### EXERCISE BRIEF
For this exercise, reproduce only the lines from the one holding "The height and" through the final line of the data below, exactly, and omit pictures.
EXERCISE MATERIALS Block Start
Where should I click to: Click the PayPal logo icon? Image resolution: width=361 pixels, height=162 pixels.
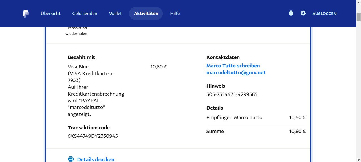pyautogui.click(x=26, y=14)
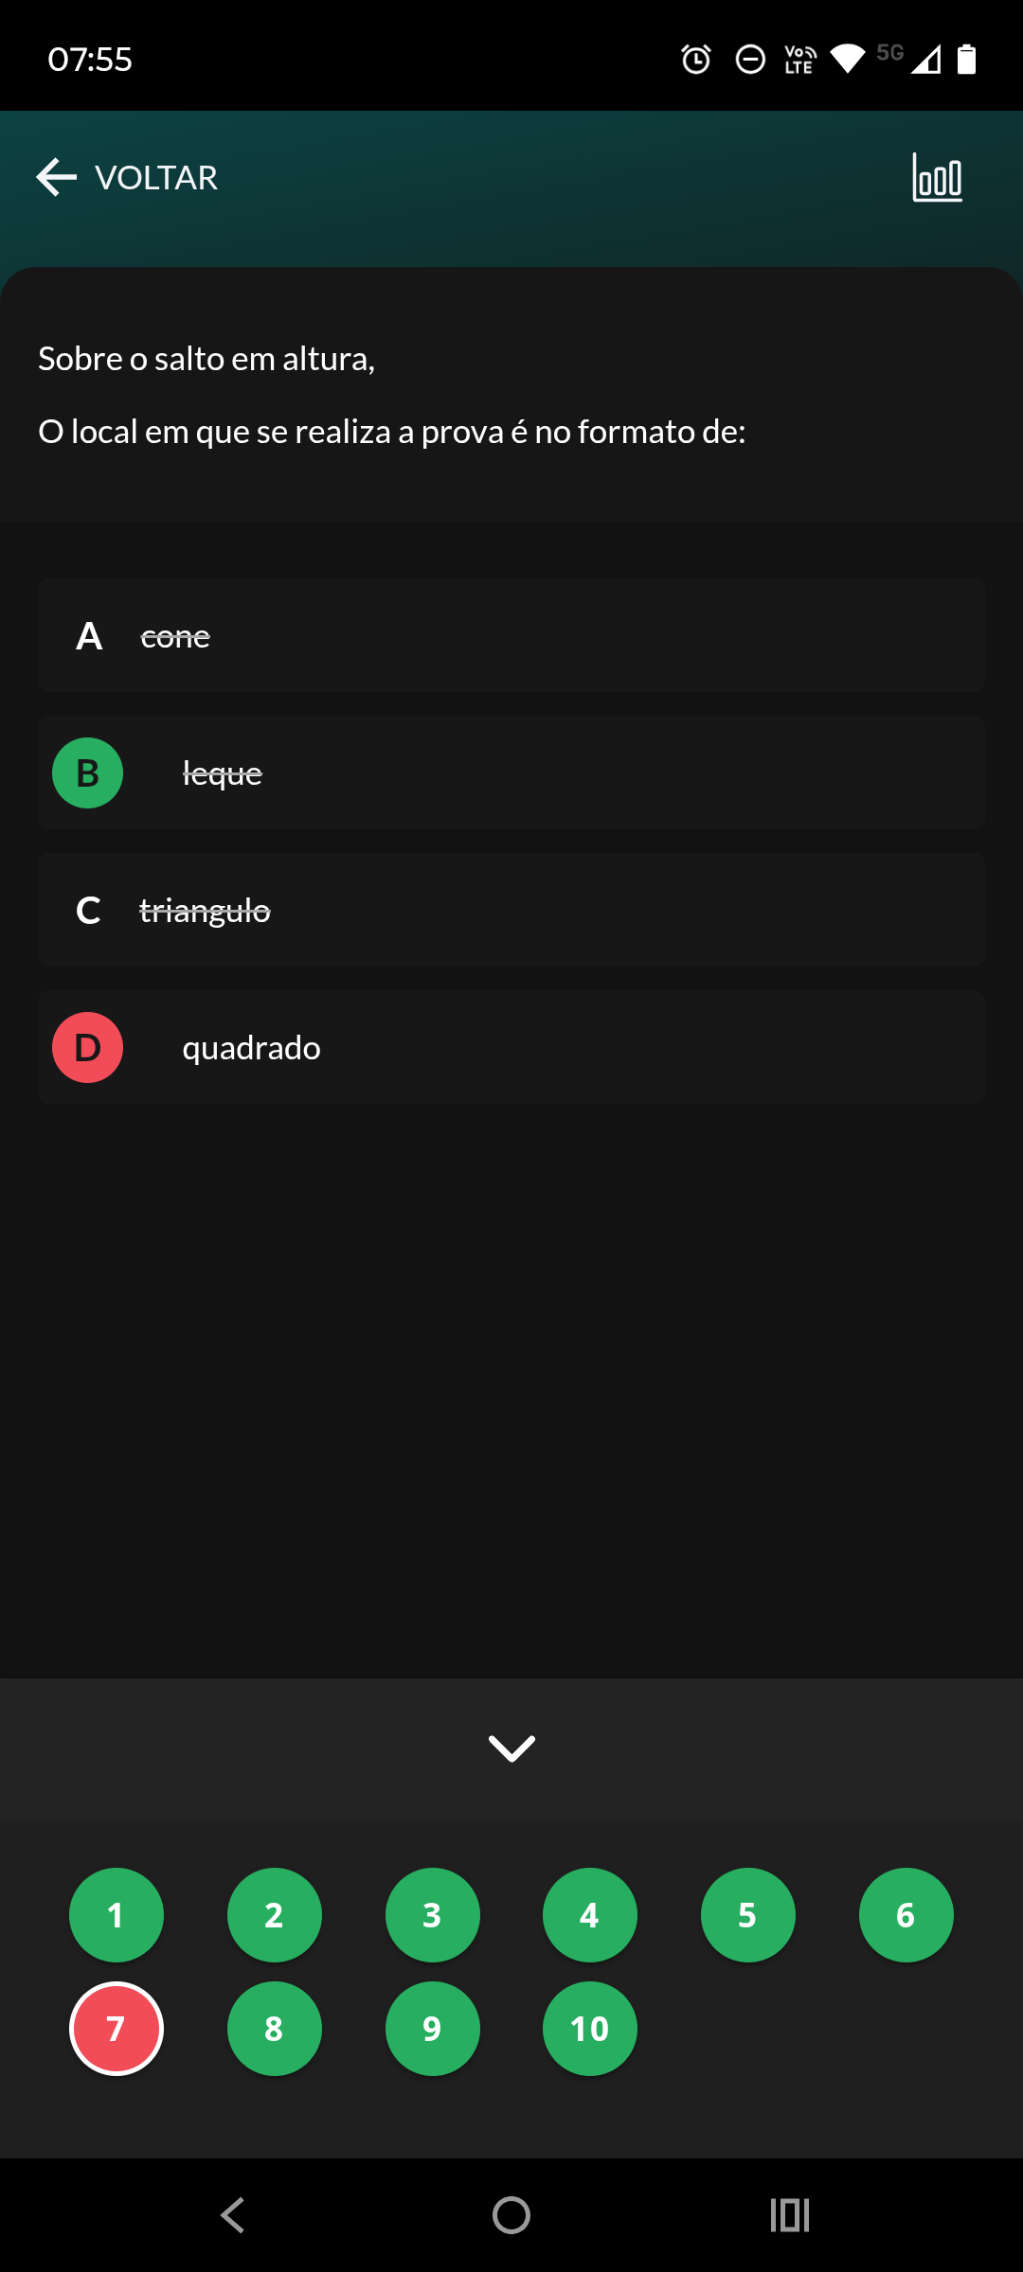Select answer option A cone
Screen dimensions: 1023x2272
point(512,635)
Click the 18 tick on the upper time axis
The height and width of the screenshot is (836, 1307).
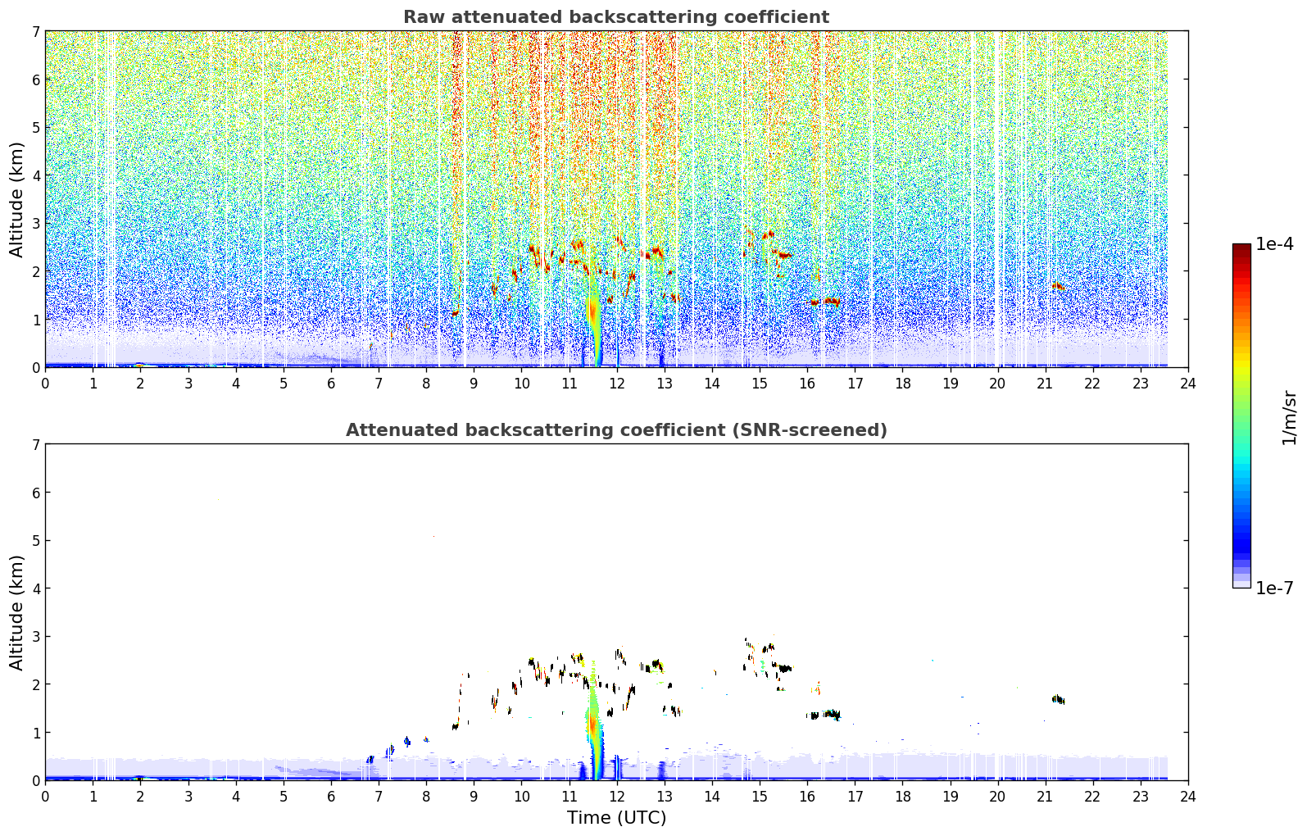coord(902,384)
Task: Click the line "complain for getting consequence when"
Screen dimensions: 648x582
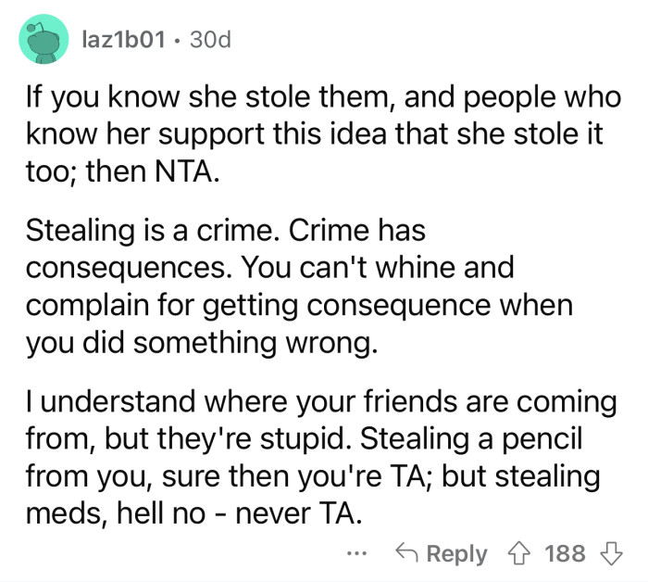Action: point(299,306)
EXERCISE MATERIALS Block End
### WRITTEN ANSWER
The height and width of the screenshot is (836, 1307).
coord(902,384)
Task: Click the line "complain for getting consequence when"
Screen dimensions: 648x582
Action: point(299,306)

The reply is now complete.